■ PROBLEM STATEMENT: From the data, copy out every line in which the word "will" appears.

--- RECORDS SUPPLIED Enclosed Below ---

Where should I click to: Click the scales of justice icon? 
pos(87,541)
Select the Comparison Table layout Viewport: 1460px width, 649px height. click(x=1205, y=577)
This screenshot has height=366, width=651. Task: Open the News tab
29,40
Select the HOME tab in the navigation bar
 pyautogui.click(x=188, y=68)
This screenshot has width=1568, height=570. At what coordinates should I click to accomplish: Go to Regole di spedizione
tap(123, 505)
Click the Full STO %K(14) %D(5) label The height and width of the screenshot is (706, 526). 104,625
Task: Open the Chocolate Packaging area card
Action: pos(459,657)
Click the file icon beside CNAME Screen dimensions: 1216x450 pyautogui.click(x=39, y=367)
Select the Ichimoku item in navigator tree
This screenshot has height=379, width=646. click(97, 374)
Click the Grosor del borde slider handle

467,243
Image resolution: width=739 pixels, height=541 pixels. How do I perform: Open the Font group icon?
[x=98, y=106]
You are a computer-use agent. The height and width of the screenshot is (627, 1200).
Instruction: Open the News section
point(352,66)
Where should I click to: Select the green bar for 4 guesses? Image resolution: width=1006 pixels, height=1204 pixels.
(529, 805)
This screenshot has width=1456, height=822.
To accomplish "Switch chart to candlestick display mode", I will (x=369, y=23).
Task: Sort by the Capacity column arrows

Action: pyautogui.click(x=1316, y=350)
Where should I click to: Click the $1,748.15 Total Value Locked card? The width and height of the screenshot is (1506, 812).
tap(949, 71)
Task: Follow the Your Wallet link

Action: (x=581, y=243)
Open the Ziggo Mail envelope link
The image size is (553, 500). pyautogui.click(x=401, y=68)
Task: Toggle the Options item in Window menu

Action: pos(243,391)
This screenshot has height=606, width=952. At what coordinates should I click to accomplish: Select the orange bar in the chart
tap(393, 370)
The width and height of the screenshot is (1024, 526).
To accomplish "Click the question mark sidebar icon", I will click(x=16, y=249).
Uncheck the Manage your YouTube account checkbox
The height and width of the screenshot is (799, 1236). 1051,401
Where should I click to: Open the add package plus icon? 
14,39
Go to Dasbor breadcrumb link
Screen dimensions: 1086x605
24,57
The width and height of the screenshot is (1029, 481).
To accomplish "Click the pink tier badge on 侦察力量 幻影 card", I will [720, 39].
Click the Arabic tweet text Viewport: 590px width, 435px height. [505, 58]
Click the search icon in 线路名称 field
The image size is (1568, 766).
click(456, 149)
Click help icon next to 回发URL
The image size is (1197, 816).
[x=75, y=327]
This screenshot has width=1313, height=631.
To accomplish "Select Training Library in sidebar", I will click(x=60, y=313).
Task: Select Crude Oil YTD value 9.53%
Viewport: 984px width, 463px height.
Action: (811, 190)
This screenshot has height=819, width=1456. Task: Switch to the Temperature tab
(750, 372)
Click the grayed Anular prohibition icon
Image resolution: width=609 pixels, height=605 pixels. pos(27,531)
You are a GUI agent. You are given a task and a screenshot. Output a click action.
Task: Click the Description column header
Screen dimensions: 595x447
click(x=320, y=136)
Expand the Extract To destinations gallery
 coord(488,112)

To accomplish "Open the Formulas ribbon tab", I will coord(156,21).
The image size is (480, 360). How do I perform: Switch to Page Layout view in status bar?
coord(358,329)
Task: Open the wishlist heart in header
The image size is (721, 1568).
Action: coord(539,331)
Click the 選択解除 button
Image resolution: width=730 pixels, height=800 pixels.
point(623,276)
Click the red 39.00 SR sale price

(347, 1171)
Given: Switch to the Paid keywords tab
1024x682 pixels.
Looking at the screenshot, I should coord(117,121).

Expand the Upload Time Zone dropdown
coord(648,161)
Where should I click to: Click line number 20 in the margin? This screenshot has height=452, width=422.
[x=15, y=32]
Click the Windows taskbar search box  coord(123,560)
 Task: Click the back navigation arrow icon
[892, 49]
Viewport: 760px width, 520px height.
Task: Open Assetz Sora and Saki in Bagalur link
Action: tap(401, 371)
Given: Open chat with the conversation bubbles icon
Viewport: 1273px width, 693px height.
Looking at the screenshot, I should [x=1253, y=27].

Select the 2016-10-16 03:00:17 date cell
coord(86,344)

--- End of Enclosed RECORDS SUPPLIED ---

■ OUTPUT OF THE EXERCISE:
To accomplish "Switch chart to candlestick display mode", I will (x=369, y=23).
To accomplish "Click the question mark sidebar icon", I will click(x=16, y=249).
To accomplish "Click the pink tier badge on 侦察力量 幻影 card", I will [720, 39].
To accomplish "Select Training Library in sidebar", I will click(x=60, y=313).
To accomplish "Open the Formulas ribbon tab", I will coord(156,21).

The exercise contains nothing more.